O homem da parábola dialoga consigo mesmo. Este diálogo falha na ordem de salvação. Faltam-lhe interlocutores. Não intervém Deus. Não intervêm os demais homens, pois esse homem fala consigo próprio (fala sozinho). O homem foi feito para a comunicação, foi feito para a comunhão. E o seu desenvolvimento depende da existência dos outros. Ninguém foi feito para o isolamento. A comunhão sugere calor, compreensão e abraço para que o homem possa se desenvolver. Quando ficamos isolados, estamos propensos a ser prejudicados. Sentir-se integrado mantém a pessoa em equilíbrio. Os antigos e eternos valores da vida humana: verdade, unidade, solidariedade, bondade, justiça, honestidade, amor e assim por diante, são afirmações da verdadeira comunhão ou integração. Podemos possuir tudo que o mundo tem a oferecer em termos de status, poder, realização, e bens, no entanto, sem nos sentirmos integrados, sem a convivência com os outros, tudo isso parece vazio e inútil.
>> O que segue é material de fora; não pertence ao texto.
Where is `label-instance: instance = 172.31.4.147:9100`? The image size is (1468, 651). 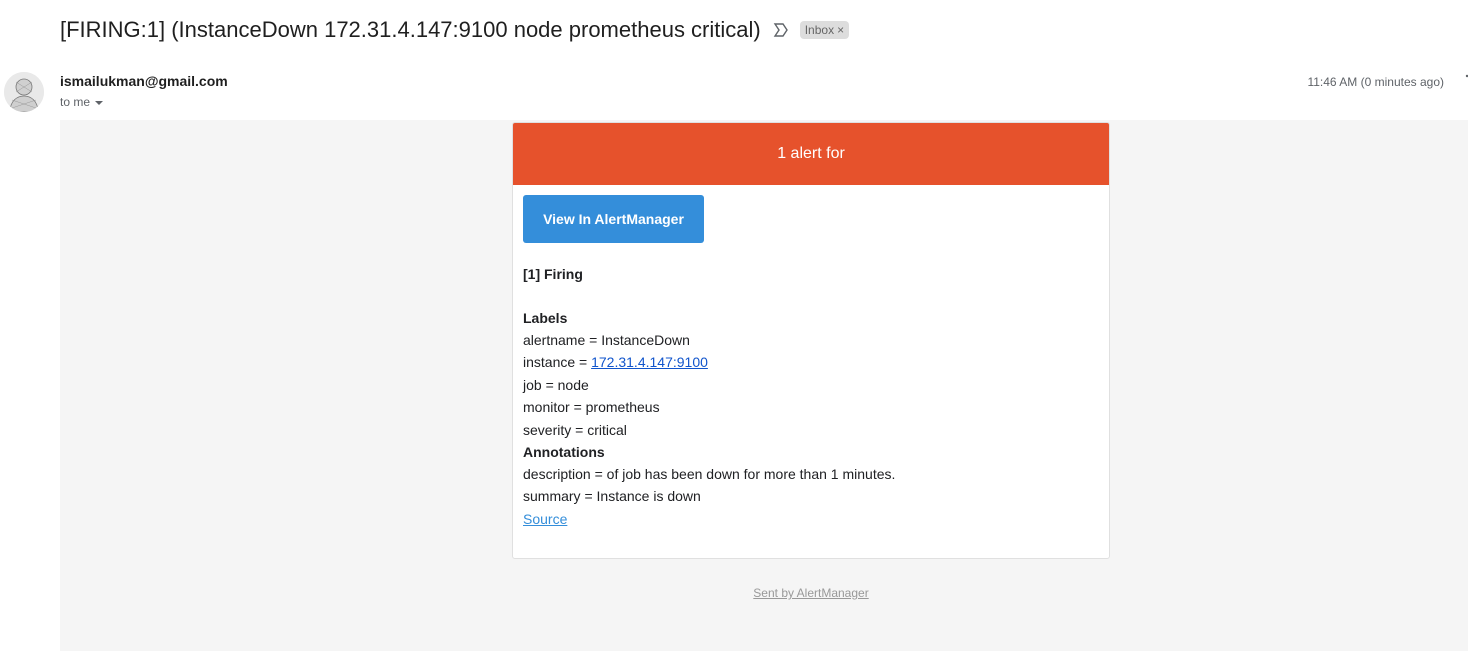
label-instance: instance = 172.31.4.147:9100 is located at coordinates (811, 362).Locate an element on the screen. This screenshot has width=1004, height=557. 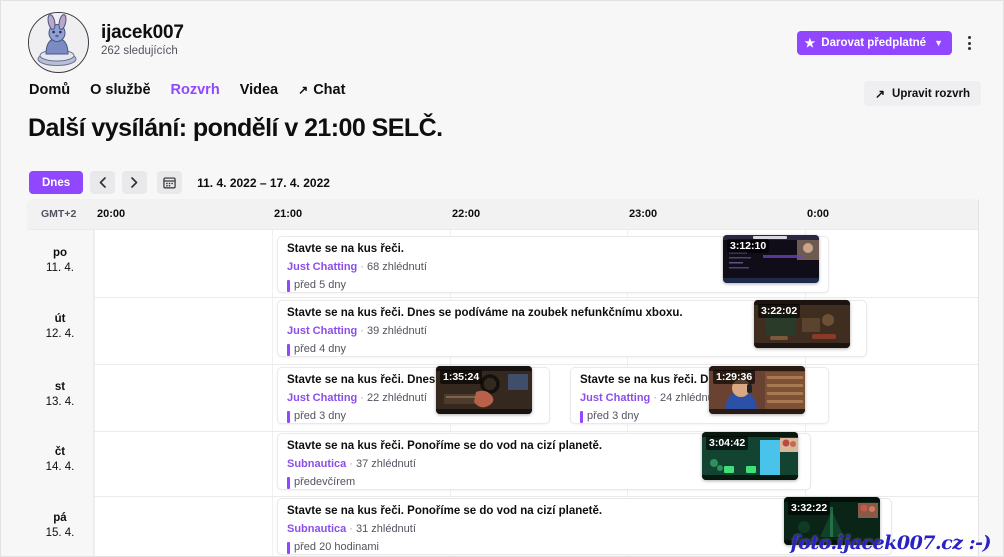
day-cell-tuesday: út 12. 4. is located at coordinates (60, 327). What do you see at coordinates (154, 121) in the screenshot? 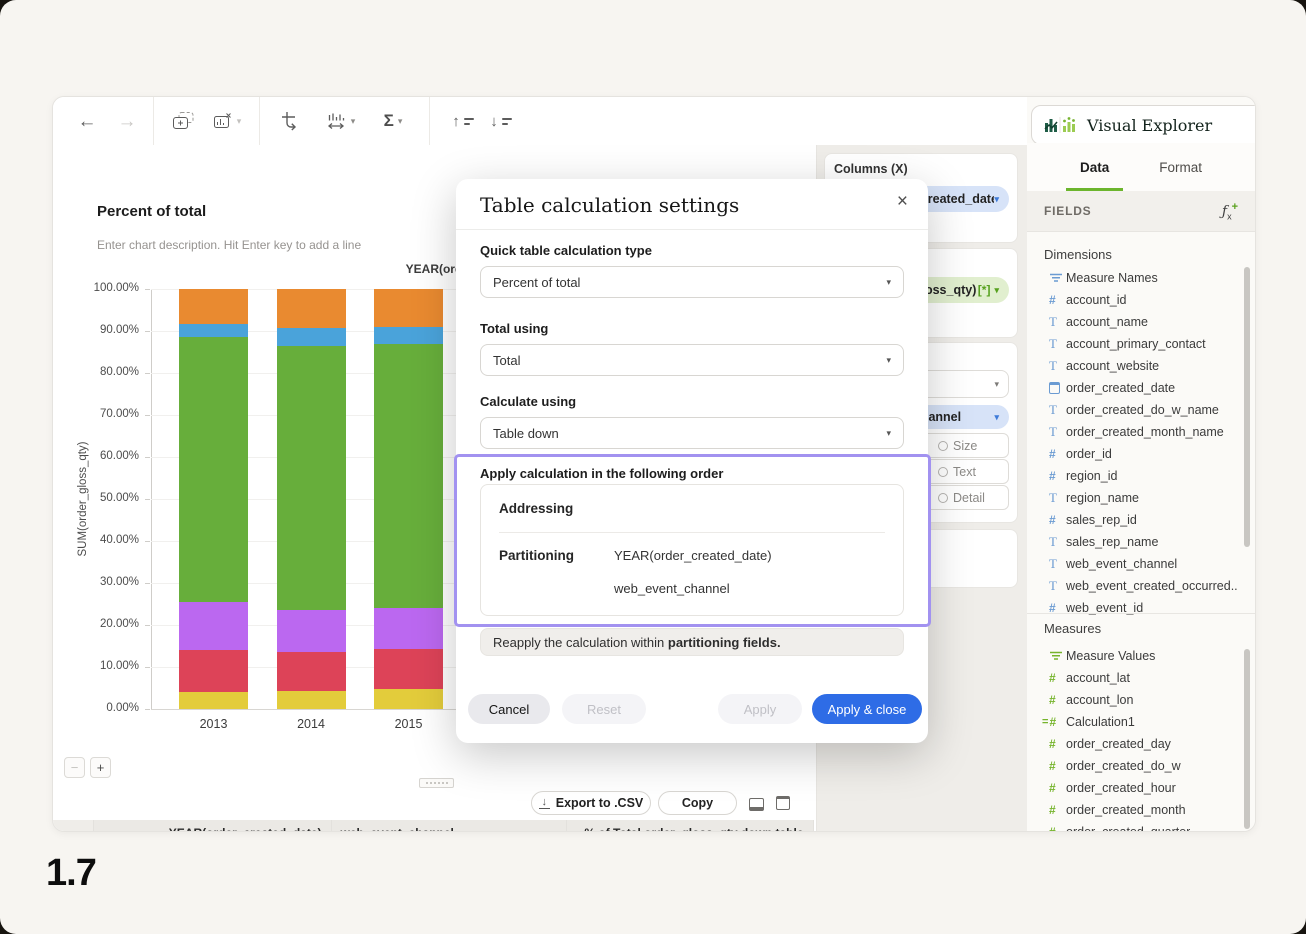
I see `toolbar-divider` at bounding box center [154, 121].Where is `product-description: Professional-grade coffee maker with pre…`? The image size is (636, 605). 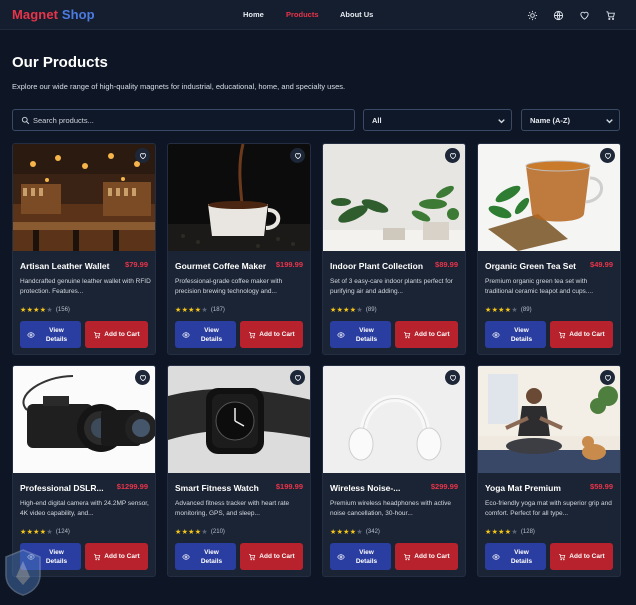
product-description: Professional-grade coffee maker with pre… is located at coordinates (229, 286).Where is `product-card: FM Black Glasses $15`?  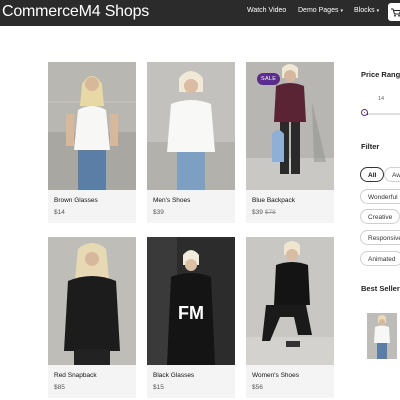
product-card: FM Black Glasses $15 is located at coordinates (191, 318).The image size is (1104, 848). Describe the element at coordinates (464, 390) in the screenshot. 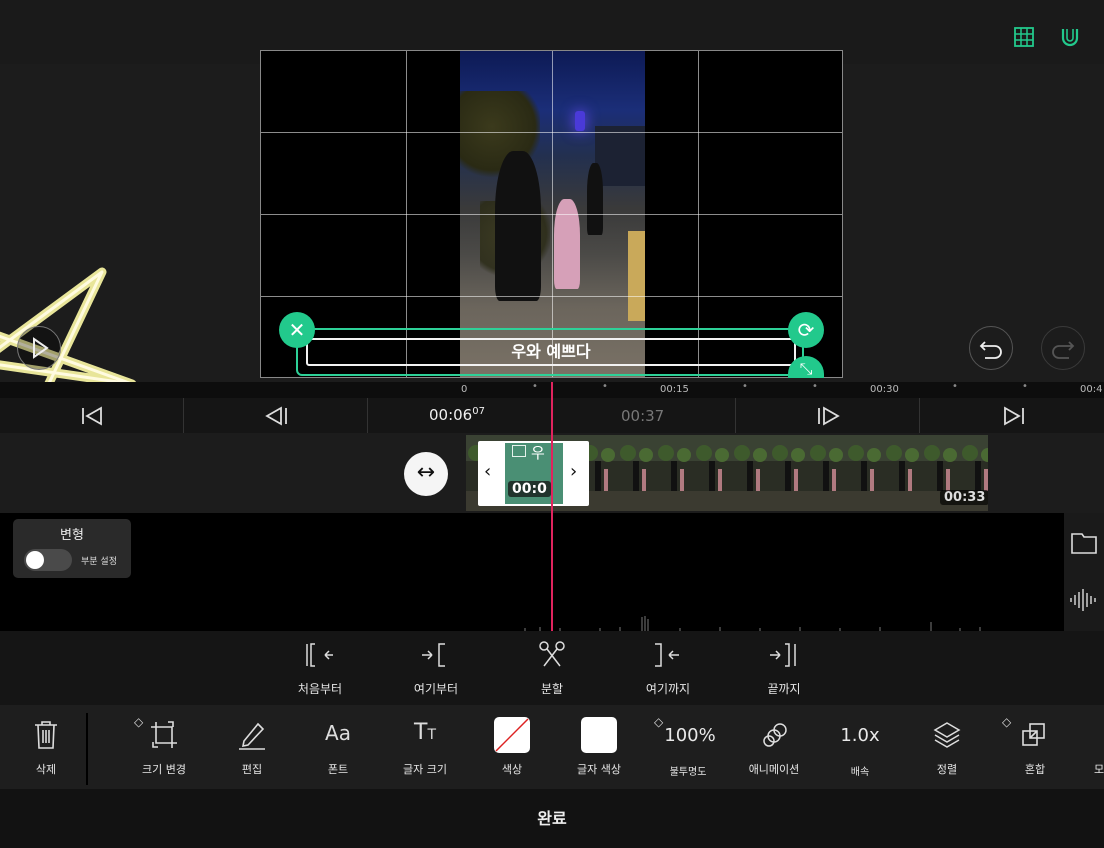

I see `ruler-tick-label: 0` at that location.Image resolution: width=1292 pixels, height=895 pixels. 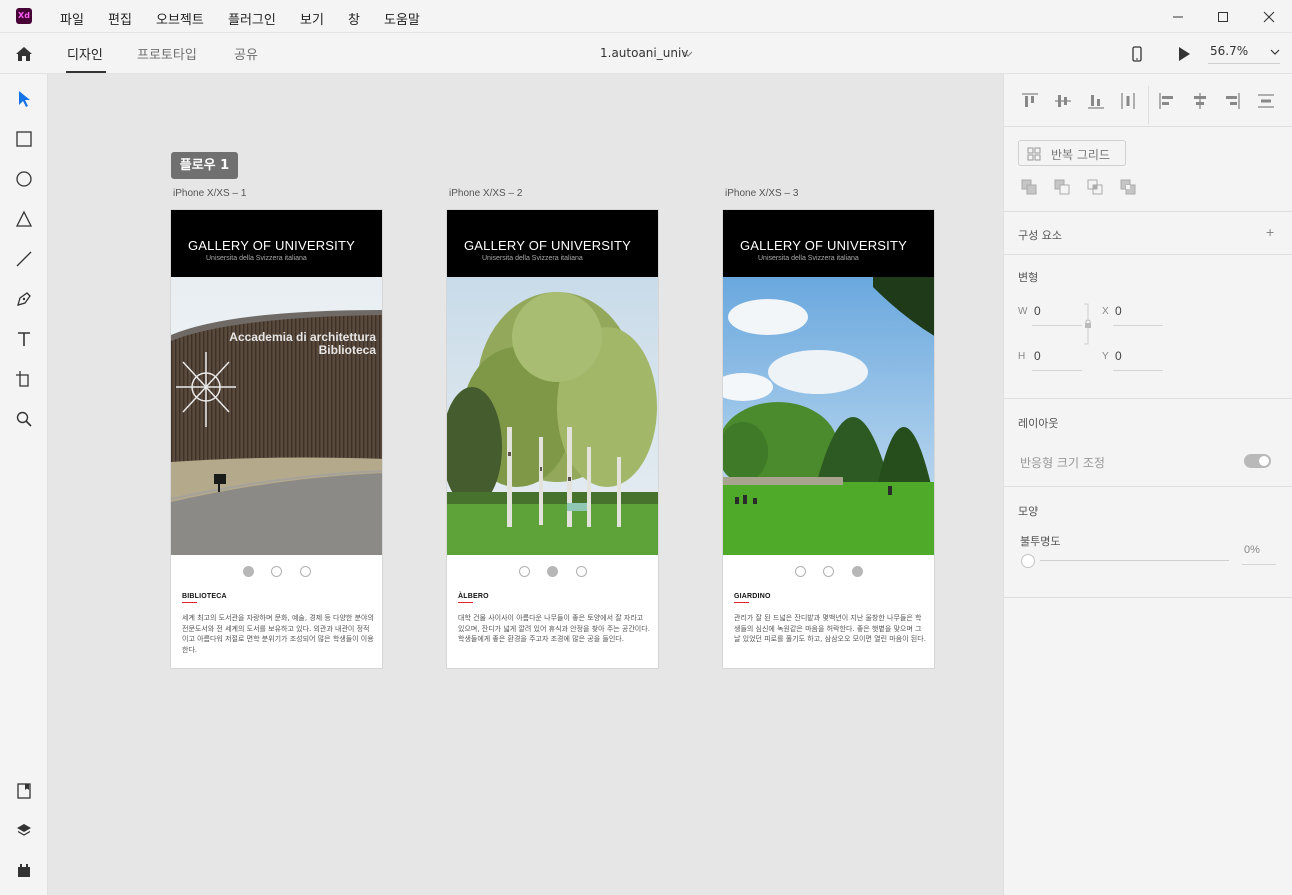 I want to click on width-field-line, so click(x=1057, y=326).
Bloquear a vida! Este é o grande pecado do homem rico na parábola. Ele acreditava que podia comprar a vida, encerrá-la, dominá-la. Pensava “agarrar” a vida. Mas a vida se escapa dele: “Louco! Ainda nesta noite, pedirão de volta a tua vida. E para quem ficará o que tu acumulaste?”, diz-lhe Deus (Lc 12,20).


A riqueza não é algo diabólica (diabólico é aquilo que divide o homem por dentro ou entre si. O contrário do diabólico é simbólico, isto é, duas coisas que se encaixam bem); o faz diabólico o uso que o homem faz dele. Tampouco é um poder que escraviza por si. A riqueza nenhuma tem poder de escravizar. O homem é que se faz escravo dos seus bens ou quem a utiliza para escravizar seus irmãos. O dinheiro é satânico quando o homem, ao servir-se dele, não tem outro horizonte. Mas o dinheiro é um bem quando o homem o utiliza para a felicidade dos demais. Mesmo sendo rico, quando o homem partir deste mundo, ele não terá mais poder sobre suas riquezas. São os vivos que determinarão o uso da riqueza deixada.


A cobiça pode ser de dinheiro, mas também de fama, de poder, de prazer, de ideologias e assim por diante. Mas sempre é idolatria, porque pomos nossa confiança em algo frágil e caduco e não nos valores duradouros, e isso nos bloqueia outras coisas mais importantes. Tudo isto não nos deixa sermos livres, nem sermos solidários com os demais, nem estarmos abertos diante de Deus.


Ser rico diante de Deus significa dar importância àquelas coisas que levaremos conosco na morte: as boas obras, a caridade praticada na verdade, a justiça e a honestidade que vivemos e assim por diante. É saber compartilhar com os outros nossos bens que é uma riqueza que vale a pena diante de Deus.


No fundo, Jesus quer nos dizer que nem o trabalho nem o capital (dinheiro) será a última palavra sobre o homem; tanto o um como o outro se fica sem resposta diante da morte, e a morte é a maior questão que persegue o homem. É preciso buscarmos as coisas do alto para superar esta questão, pois Deus rico em misericórdia, que vivificou Jesus, nos vivificará também.


Quase em toda a Bíblia se encontram termos que aludem à tensão em que vive o ser humano: graça e pecado, amor e desamor/ ódio, verdade e mentira, autenticidade e falsidade, coerência e incoerência, generosidade e egoísmo, reconciliação e vingança, cautela e despreocupação e assim por diante. Em todo ser humano entram em luta permanente duas forças ou inclinações contrárias: o bem-virtude, e o mal-vício. O primeiro salva, e o segundo condena. Essas duas coisas sempre nos acompanham diariamente. Cabe a cada um escolher, e aceitar as conseqüências dessa escolha.